Het boek is het verhaal van Barbara, een Deense vrouw van in de dertig. Ze is een adoptiekind uit India. Haar adoptieouders Judith en Erik zijn uit elkaar gegaan toen ze nog jong was. In het begin van het boek woont ze samen met Marcus, een oorlogsfotograaf die een heel stuk ouder is dan zij. In flitsen komt een vroegere relatie in beeld, en wordt er meer verteld over de moeilijke relatie tussen Barbara en Judith, sinds haar scheiding van Erik aan de drank en wat op de sukkel.

Marcus is niet erg happig om veel te vertellen over zijn verleden. Hij heeft twee kinderen uit een huwelijk dat ook is gestrand. Met de kinderen heeft hij geen of een moeizaam contact. Hij is in zijn leven vooral zijn rusteloosheid achterna gegaan, steeds onderweg naar een nieuwe foto. Dat dat afstand creëert tot anderen, lijkt hij als onontkoombaar te aanvaarden.

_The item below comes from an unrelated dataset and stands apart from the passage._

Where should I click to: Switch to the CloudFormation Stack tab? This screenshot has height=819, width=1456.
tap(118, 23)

Barbara wil wel meer weten, over wie ze zelf is, en over waarom Marcus buiten de dingen wil zijn. Ze kijkt al uit naar een nieuwe afspraak, in Athene, waar ze met Marcus enkele dagen zal doorbrengen. Daar krijgt ze van Marcus te horen dat hij de relatie stopzet. Hij wil haar de kans geven om kinderen te krijgen met een veel jongere man.

De breuk tussen Barbara en Marcus loopt als een lijn tussen het eerste en het tweede deel van het boek. In het tweede deel van het boek kabbelt het leven Barbara verder. Ze heeft blijkbaar alles redelijk goed onder controle. Haar verlangens zijn ergens opgeborgen, als een oud kledingstuk, zo lijkt het wel. Via een bevriend koppel komt ze terecht in het leven van een andere man. Hij ziet allerlei dingen in haar, zij neemt verward afstand, maar twijfelt ook.

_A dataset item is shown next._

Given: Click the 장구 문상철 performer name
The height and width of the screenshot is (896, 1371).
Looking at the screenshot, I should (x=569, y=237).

En dan krijgt ze bericht dat Marcus serieus ziek is, maar weigert zich te laten behandelen. Ze zoekt hem op. Ze kruipen weer een beetje tegen elkaar aan, maar ze zijn nu aan de andere kant van de lijn. De tijd speelt in hun nadeel. Zullen ze nog iets van die tijd die over is samen kunnen delen op een manier die hen echt dichter bij elkaar zal brengen? Zal hij durven kiezen voor het leven dat hij nog zou kunnen hebben, met Barbara en met zijn kinderen?

Geen grote drama’s in dit boek, geen mooi afgeronde verhalen, geen ‘closure’. De personages zijn op doorreis in het leven, en in het boek reizen we even met hen mee. Op hun manier zijn ze bijna allemaal buitenstaanders. In subtiele beschrijvingen en dialogen leer je Barbara kennen, maar ook niet helemaal. Dat ze wat tobt met het leven wordt meer gesuggereerd dan gezegd.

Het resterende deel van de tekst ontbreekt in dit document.